The trials and tribulations of the whistle blowers are the central theme designed to illustrate the failings of these organizations. A number of well known failures are used in the documentary -- ranging from the PAA 103 disaster of December 21, 1988, to the 1994 hijacking of the Air France Airbus and its subsequent termination by a French Special assault team in Marseille, to the Bojinka plans by Ramzi Yousef and his terrorist team in Manila in late 1994 and early 1995, the devastating 9/11 attacks in New York and Washington, down to the present day attempt to bomb NWA/Delta Flight 253 by the underwear bomber on December 25, 2009. Much is made of the alleged NWA flight 327 probe by the Syrian band flying from Detroit to Los Angeles on June 29, 2004 which was largely discredited by later reviews and by the TSA Air Marshals on board the flight.

The failures of the several government agencies in most of these incidents already have been thoroughly investigated by a variety of official and unofficial organizations and groups and made public in reports and Congressional hearings, and none of these reports will give any great comfort to any airline passenger or to the general public. Nor will this documentary provide the flying public any comfort, but far from being redundant, Please Remove Your Shoes does provide additional information not available in these public reports. The behind-the-scenes revelations by the whistle blowers give credibility to complaints of sloppy aviation security procedures and alleged willful negligence by FAA and TSA officials.

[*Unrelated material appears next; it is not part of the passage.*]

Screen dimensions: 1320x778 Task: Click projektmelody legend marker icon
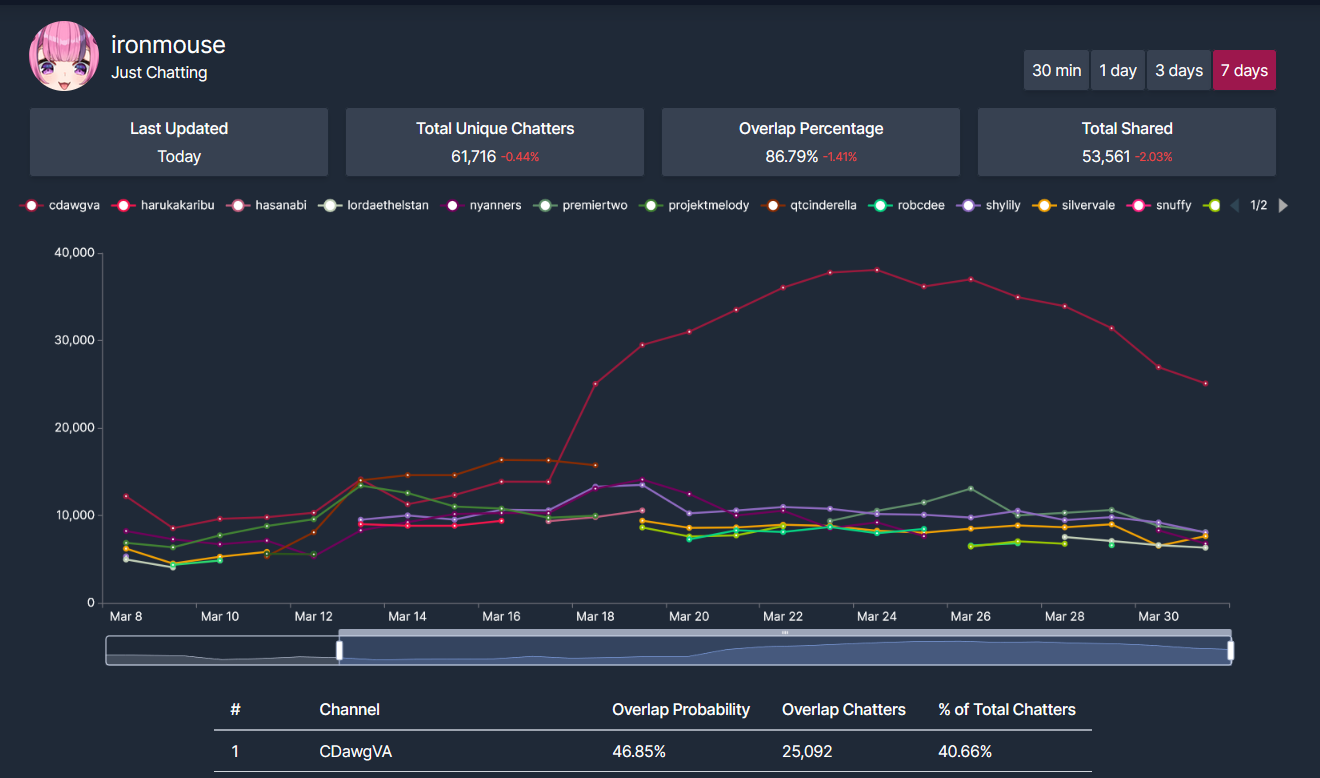tap(652, 205)
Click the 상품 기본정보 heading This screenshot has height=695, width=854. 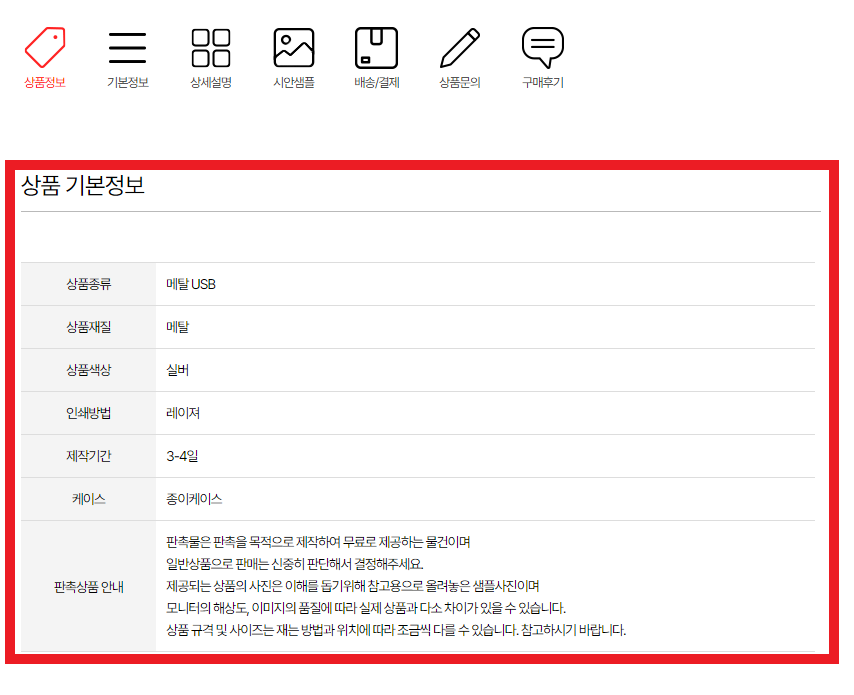pos(83,186)

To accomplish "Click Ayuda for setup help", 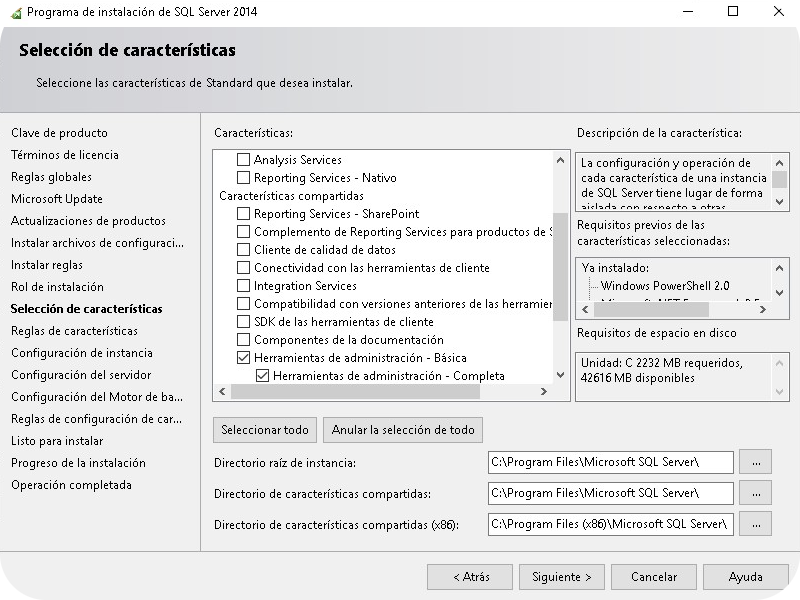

Of course, if one is to believe the allegations in the documentary, then one has to accept the revelations by the whistle blowers at face value - without any in-depth knowledge about the individual whistle blower, his motivations or intentions. To their credit, all appear sincere in their assertions, and in at least one instance, an individual's claim of warning the FAA of impending attacks is well documented.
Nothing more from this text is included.